[Excerpt provided start]

The principal method that we have used to generate candidate structures for the global minima makes use of the physical insight gained from the last section. We have simply attempted to construct geometries that maximize nnn for the three ordered morphologies.[7] The resulting structures were then optimized by either conjugate gradient[58] or eigenvector-following[59] methods. A similar approach was successfully used by Northby to generate low energy icosahedra for LJ clusters.[6] The effectiveness of this method is demonstrated by how few of Northby's lowest energy structures have been superseded and by the length of time that it has taken to find these exceptions.[7,37,38,60,61,62,63] Our approach, however, depends on the imagination of the practitioner to conceive of all the possible ways that a structure with a large value of nnn could be obtained. Furthermore, this method will always fail to find the global minimum if the latter is not based on one of the ordered structures, as is the case for the larger clusters we have considered at low values of $\rho_0$.

[Excerpt provided end]
[Stored data start]

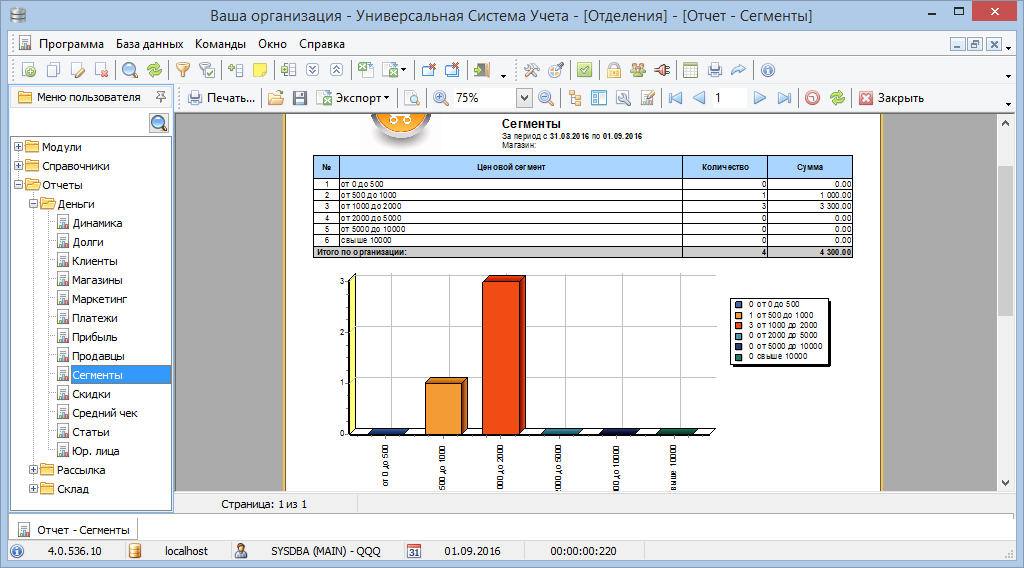
Task: Click the orange legend swatch for от 500 до 1000
Action: point(738,314)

[Stored data end]

** Short task **
Write the next portion of the passage on finding global-minimum cluster structures, picking up after its final sentence. The listing has no connection to the passage on finding global-minimum cluster structures.

** Result **
To complement the above approach two global optimization techniques were used to try to find structures that might have been missed. Firstly, we used a method in which eigenvector-following is employed to take steps directly between minima on the PES.[64,65] If low temperature Metropolis Monte Carlo is used in this space of minima, the system will walk down to the bottom of a basin containing many minima. This technique avoids the difficulties associated with trapping in local minima that can occur for methods which take steps directly in configuration space. Secondly, we used a `basin hopping' approach, which has proved to be effective for LJ clusters;[63,66] it is the only unbiased global optimization method to have found the global minima that are Marks decahedra. For Morse clusters it was able to find all the lowest energy minima at $\rho_0$=3, 6, 10 and all but twelve at $\rho_0$=14; this included some structures that were lower than any of those we had constructed. The fact that we found most of the minima both by unbiased global optimization and by construction makes us confident that our lowest energy structures are truly global minima.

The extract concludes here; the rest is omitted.